Tres años de internamiento en un centro por la agresión sexual a dos menores en Mazarrón durante la noche de San Juan
Los jóvenes, que abordaron a las víctimas en la playa de Bahía de Mazarrón y las obligaron a practicar felaciones, cumplirán, además, dos años de libertad vigilada
El Juzgado de Menores número 2 de Murcia condenó a los dos jóvenes acusados de agredir sexualmente a dos chicas menores de edad, durante la celebración de la Noche de San Juan de 2018, en la playa de Bahía de Puerto de Mazarrón. En la sentencia, a la que ha tenido acceso LA VERDAD, la titular del órgano impone a ambos penas de internamiento cerrado en un centro: a uno de ellos de tres años y cuatro meses y al otro de tres años.
Además, la magistrada completa esta condena con una medida de libertad vigilada con asistencia educativa para los dos jóvenes por un plazo de dos años. Los adolescentes tendrán prohibido, asimismo, comunicarse o acercarse a las víctimas durante cuatro años. Los condenados deberán, además, indemnizar a las perjudicadas con 24.000 euros por los daños morales sufridos.
El suceso provocó una profunda conmoción social y tuvo incluso repercusión nacional, al coincidir con varios presuntos casos de violaciones ‘en manada’ en otros puntos del país. La Fiscalía reclamaba una pena mayor, de seis años de internamiento y otros cuatro años de libertad vigilada, mientras que la acusación particular, que ejerce el abogado Jorge Novella, elevaba las peticiones de internamiento hasta los ocho años. La juez explica, en su sentencia, que a la hora de aplicar las penas tuvo en cuenta «la gravedad de los hechos, que son dos las víctimas (una de ellas de 14 años) y las circunstancias personales, familiares, sociales y psicológicas de cada uno de los acusados».
«Un ambiente intimidatorio»
Los hechos que se dan por probados en la sentencia se produjeron en la madrugada del 24 de junio de 2018. Las dos menores, de 17 y 14 años, se encontraban en la playa junto a una niña de 13 años, hermana de una de ellas. Las muchachas, que tenían un perro, vieron en un momento dado cómo se les acercaba un grupo de jóvenes y dos de ellos comenzaron a acariciar al animal, para seguidamente trabar conversación con las chicas y pedirles que se acercaran con ellos a saludar a otros amigos.
Al observar que las menores se levantaban de la arena y hacían ademán de marcharse, el grupo de chicos las rodeó y, después, dos de ellos condujeron a dos de las muchachas, las de 17 y 14 años, hasta un lugar apartado, una especie de callejón, donde las inmovilizaron contra la pared.
Los chicos las obligaron a arrodillarse y, acto seguido, se bajaron los bañadores, cogiéndolas por el pelo e instándolas a practicarles una felación si querían que las dejaran marchar. En esa situación «de intimidación y temor» creada presuntamente por los jóvenes, ambos de 17 años, las dos muchachas se sometieron a sus exigencias sexuales. Después, los chicos intercambiaron sus posiciones con las víctimas.

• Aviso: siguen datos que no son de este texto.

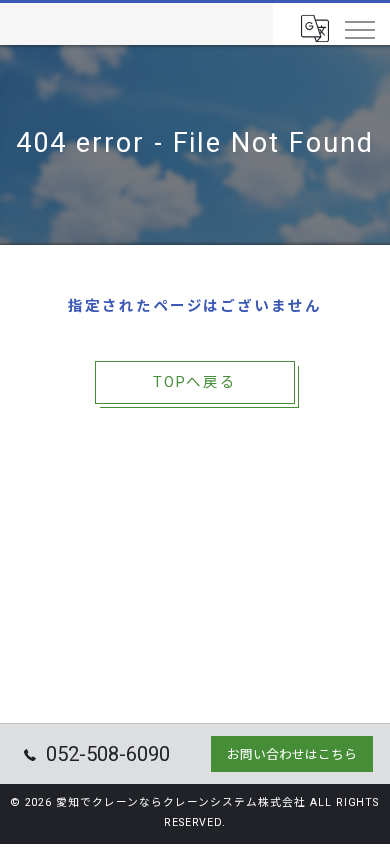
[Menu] (359, 28)
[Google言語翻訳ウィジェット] (314, 28)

La juez remarca, en la sentencia, que llegó a la conclusión de que los hechos ocurrieron como las menores denunciaron, a la vista de las pruebas practicadas. «Crearon un ambiente intimidatorio que causó en ellas el temor de que, si no accedían y se sometían a sus deseos, podía pasarles algo peor a su integridad fisica e incluso a su vida, y que la mejor forma de que las dejaran ir era accediendo a lo que ellos querían», concluye.